The naming layer has the feature of self-verification (when other users obtain the object, the fingerprint public key is used for signature verification, that is, whether the public key used matches the NodeId, which verifies the authenticity of the object published by the user and also obtains the mutable state), and the ingenious design of IPNS is added to make the encrypted DAG object name definable and enhance readability.


Finally, there is the application layer. The core value of IPFS lies in the applications running on it. We can use its CDN-like functions to obtain the desired data at a very low bandwidth cost, thereby improving the efficiency of the entire application.


There are only two reasons why new technology replaces old technology: first, it can improve system efficiency; second, it can reduce system costs. IPFS has achieved both of these points.


I compiled an IPFS family tree relationship diagram, which is also a vertical data flow diagram. The eight-layer protocol mentioned above actually has each layer implemented in a corresponding module, and an intuitive chart design has been made.


The IPFS team adopted a highly modular integrated approach when developing the project, developing the entire project like building blocks. The Protocol Labs team was founded in 2015, and has been developing three modules, IPLD, LibP2P, and Multiformats, for 2017, which serve the bottom layer of IPFS.


Mutiformats is a collection of hash encryption algorithms and self-describing methods (you can know how the value is generated from the value). It has 6 mainstream encryption methods such as SHA1\SHA256\SHA512\Blake3B, which are used to encrypt and describe the generation of nodeID and fingerprint data.


LibP2P is the core of the IPFS core. Faced with a variety of transport layer protocols and complex network equipment, it can help developers quickly establish a usable P2P network layer, which is fast and cost-effective. This is why IPFS technology is favored by many blockchain projects .
_ _ _ _ _
Please repeat the IPFS passage word for word, starting at the words "The IPFS team" and stopping after "blockchain projects .".

Recorded information
_ _ _ _ _
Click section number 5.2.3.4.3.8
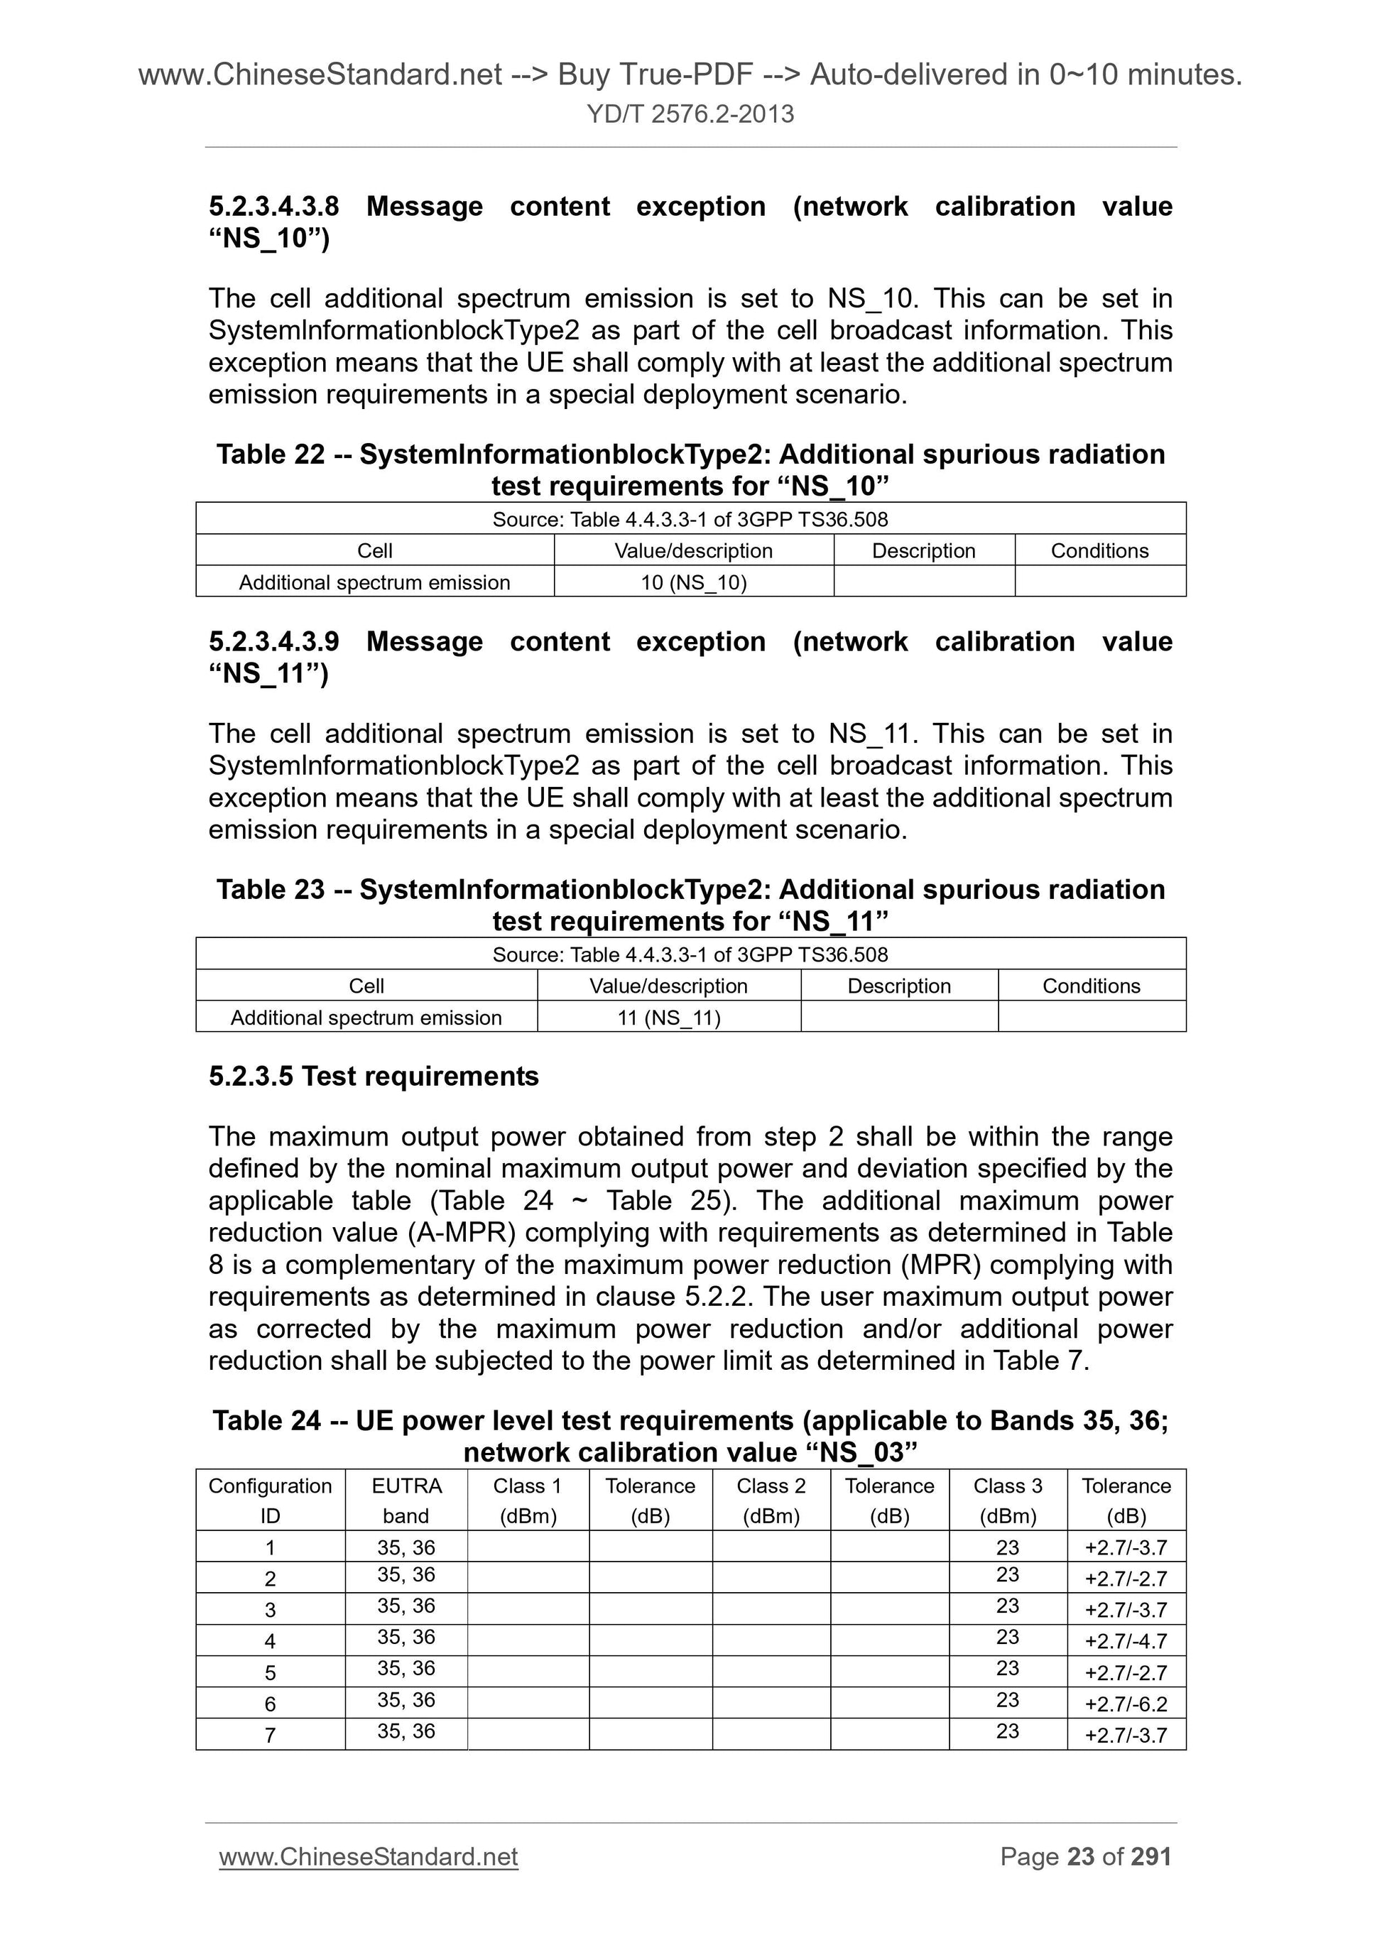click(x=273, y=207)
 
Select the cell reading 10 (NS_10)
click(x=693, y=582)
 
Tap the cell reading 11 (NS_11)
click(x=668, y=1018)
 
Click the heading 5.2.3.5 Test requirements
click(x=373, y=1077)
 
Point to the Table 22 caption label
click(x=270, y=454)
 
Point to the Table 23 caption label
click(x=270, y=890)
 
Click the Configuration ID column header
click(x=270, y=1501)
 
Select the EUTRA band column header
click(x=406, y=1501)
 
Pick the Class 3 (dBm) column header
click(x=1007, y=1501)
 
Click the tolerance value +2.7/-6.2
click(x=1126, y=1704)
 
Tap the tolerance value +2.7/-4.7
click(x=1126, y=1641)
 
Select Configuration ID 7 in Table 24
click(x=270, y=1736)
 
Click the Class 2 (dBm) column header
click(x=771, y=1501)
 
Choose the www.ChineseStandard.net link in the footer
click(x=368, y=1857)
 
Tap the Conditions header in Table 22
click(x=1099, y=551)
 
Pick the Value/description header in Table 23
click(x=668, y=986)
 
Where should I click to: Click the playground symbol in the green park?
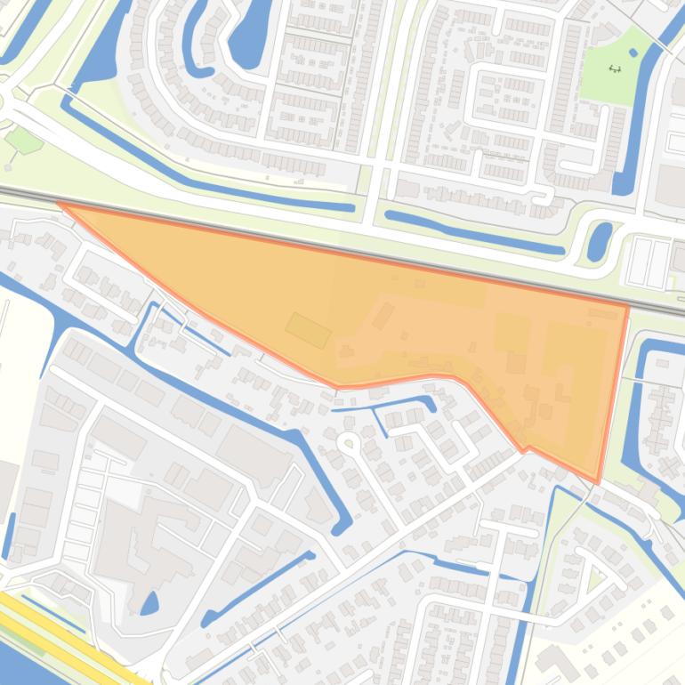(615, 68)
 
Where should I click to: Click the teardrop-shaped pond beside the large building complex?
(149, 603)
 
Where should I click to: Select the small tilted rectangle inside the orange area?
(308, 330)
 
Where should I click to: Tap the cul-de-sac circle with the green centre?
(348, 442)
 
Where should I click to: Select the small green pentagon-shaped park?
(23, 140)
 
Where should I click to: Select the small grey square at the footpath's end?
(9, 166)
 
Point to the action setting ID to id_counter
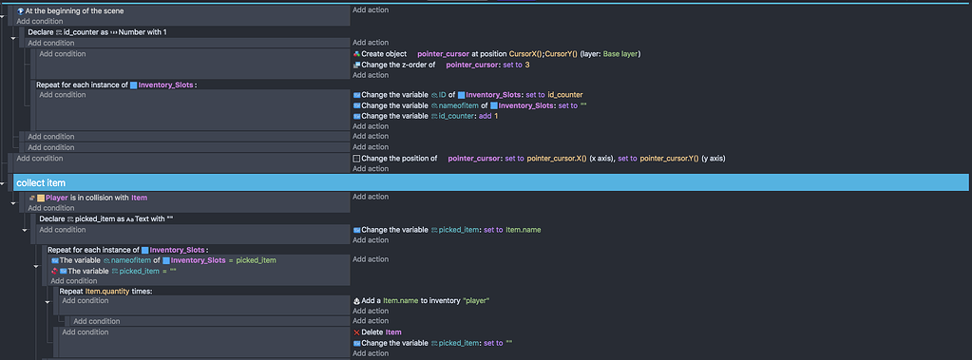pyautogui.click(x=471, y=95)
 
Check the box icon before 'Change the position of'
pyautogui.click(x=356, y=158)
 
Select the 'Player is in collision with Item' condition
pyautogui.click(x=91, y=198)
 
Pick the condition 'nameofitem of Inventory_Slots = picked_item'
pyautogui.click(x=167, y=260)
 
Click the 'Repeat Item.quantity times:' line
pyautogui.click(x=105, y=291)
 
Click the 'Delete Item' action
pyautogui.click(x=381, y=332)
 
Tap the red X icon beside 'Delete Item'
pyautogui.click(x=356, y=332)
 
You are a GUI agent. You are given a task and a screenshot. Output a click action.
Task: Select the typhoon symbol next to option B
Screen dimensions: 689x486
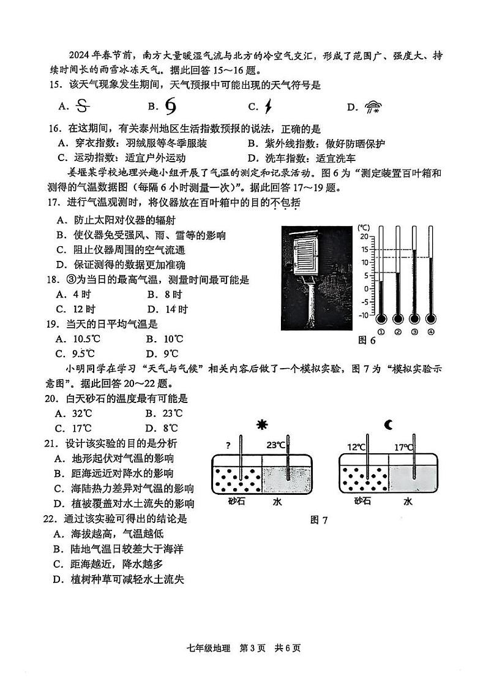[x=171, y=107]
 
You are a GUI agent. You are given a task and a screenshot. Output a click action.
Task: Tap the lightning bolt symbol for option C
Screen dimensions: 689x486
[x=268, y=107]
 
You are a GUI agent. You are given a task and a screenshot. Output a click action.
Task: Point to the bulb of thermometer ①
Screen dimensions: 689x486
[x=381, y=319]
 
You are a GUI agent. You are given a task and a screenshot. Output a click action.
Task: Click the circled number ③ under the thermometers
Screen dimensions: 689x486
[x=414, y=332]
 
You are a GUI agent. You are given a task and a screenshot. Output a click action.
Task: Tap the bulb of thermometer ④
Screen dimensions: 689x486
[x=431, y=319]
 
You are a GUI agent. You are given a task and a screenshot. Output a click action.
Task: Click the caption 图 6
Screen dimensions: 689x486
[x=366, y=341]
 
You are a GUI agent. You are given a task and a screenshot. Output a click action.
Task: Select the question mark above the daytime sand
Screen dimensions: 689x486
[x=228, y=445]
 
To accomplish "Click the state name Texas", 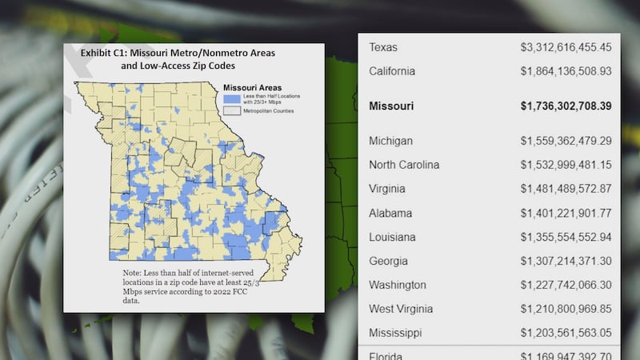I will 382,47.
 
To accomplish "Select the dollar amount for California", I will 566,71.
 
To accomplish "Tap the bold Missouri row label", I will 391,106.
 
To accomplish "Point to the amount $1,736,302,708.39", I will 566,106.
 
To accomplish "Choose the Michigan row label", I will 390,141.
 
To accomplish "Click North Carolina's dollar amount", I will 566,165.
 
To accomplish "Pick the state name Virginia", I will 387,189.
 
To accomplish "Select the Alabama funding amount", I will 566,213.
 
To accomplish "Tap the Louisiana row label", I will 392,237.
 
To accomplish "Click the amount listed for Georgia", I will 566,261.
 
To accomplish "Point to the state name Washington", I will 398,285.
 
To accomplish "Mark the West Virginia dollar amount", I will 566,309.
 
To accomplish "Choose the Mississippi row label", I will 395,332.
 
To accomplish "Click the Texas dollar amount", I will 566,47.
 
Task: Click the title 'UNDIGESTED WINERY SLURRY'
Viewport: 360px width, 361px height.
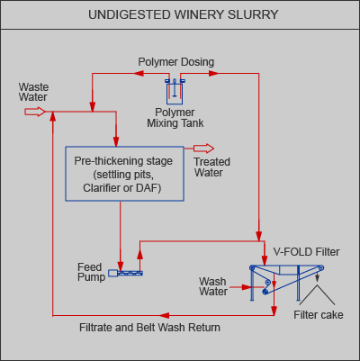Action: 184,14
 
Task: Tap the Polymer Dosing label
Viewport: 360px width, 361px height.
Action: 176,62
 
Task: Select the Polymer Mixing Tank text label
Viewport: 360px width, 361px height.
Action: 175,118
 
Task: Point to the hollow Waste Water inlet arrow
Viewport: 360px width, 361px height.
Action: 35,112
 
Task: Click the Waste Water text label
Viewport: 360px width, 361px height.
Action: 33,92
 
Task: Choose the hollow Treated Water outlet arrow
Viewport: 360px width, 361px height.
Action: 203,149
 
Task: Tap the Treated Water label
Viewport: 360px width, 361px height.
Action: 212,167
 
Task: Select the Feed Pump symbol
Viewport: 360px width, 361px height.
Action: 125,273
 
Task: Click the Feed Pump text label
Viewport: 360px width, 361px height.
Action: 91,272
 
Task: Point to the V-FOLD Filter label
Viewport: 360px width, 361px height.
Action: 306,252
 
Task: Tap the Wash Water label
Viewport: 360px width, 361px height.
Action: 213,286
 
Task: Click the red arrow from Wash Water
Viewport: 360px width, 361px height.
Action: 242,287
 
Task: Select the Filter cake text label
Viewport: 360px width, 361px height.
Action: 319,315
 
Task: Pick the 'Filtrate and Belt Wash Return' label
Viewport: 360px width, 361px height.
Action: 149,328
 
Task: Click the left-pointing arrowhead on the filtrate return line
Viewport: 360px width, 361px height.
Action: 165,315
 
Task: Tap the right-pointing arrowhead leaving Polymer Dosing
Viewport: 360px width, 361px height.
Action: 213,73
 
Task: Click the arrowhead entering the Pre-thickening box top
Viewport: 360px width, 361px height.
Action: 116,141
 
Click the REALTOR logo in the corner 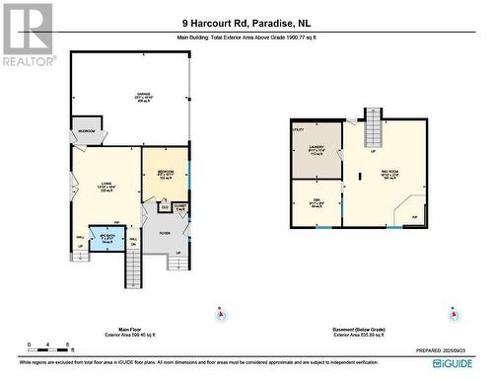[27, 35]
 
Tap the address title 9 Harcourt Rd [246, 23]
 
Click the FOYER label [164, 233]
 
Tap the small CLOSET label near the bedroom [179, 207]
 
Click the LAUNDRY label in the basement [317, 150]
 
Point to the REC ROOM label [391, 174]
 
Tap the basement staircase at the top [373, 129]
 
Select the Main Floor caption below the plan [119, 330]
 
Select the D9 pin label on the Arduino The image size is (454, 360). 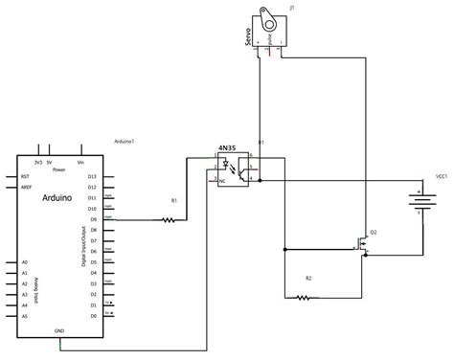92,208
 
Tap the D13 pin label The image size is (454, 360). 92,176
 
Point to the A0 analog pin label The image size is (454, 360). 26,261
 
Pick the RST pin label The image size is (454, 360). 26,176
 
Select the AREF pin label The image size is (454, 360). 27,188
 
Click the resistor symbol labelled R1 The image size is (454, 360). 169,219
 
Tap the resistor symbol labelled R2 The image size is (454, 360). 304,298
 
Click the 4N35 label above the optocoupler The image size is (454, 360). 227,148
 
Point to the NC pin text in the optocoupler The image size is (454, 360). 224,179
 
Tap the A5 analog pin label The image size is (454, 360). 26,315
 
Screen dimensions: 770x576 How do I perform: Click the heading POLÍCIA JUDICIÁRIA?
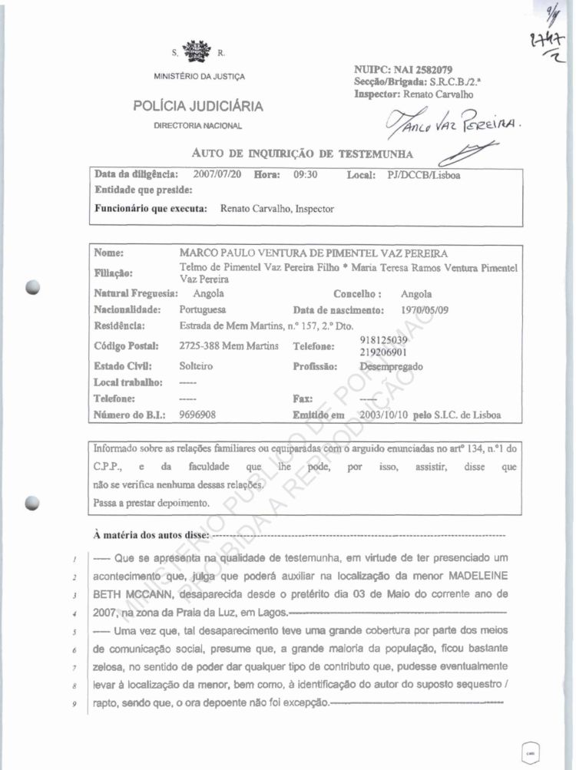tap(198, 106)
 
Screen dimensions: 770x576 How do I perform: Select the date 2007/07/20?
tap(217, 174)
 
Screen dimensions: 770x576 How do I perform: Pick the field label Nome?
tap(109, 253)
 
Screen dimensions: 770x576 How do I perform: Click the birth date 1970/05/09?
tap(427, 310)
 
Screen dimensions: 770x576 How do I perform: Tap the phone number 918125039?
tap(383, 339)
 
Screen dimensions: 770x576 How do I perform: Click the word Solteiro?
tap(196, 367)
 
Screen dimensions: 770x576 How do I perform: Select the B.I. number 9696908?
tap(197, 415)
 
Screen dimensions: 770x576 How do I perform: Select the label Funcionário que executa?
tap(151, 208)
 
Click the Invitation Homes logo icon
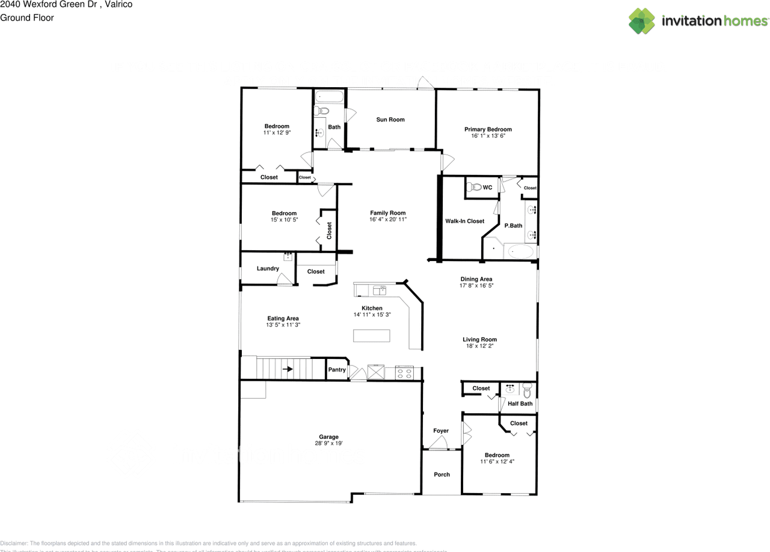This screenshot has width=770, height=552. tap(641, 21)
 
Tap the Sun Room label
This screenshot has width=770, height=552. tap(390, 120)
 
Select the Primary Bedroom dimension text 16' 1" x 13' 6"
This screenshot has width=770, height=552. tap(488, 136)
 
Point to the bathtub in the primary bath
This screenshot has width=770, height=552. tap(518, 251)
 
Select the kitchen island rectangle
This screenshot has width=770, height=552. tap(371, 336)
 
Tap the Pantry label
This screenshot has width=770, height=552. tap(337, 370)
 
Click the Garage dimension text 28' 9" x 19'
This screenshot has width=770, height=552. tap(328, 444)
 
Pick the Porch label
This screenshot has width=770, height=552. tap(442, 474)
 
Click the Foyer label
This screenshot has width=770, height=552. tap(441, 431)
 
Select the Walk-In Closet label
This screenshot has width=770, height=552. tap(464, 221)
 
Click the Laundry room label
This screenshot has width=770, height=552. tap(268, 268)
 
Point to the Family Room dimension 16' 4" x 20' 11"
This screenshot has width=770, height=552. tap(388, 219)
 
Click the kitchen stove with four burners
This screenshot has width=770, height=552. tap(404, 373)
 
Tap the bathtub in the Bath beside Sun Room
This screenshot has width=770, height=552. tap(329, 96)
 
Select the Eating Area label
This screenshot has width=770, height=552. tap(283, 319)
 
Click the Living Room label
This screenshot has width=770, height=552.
_ _ _ _ _
Answer to this problem
The IPFS team adopted a highly modular integrated approach when developing the project, developing the entire project like building blocks. The Protocol Labs team was founded in 2015, and has been developing three modules, IPLD, LibP2P, and Multiformats, for 2017, which serve the bottom layer of IPFS.


Mutiformats is a collection of hash encryption algorithms and self-describing methods (you can know how the value is generated from the value). It has 6 mainstream encryption methods such as SHA1\SHA256\SHA512\Blake3B, which are used to encrypt and describe the generation of nodeID and fingerprint data.


LibP2P is the core of the IPFS core. Faced with a variety of transport layer protocols and complex network equipment, it can help developers quickly establish a usable P2P network layer, which is fast and cost-effective. This is why IPFS technology is favored by many blockchain projects .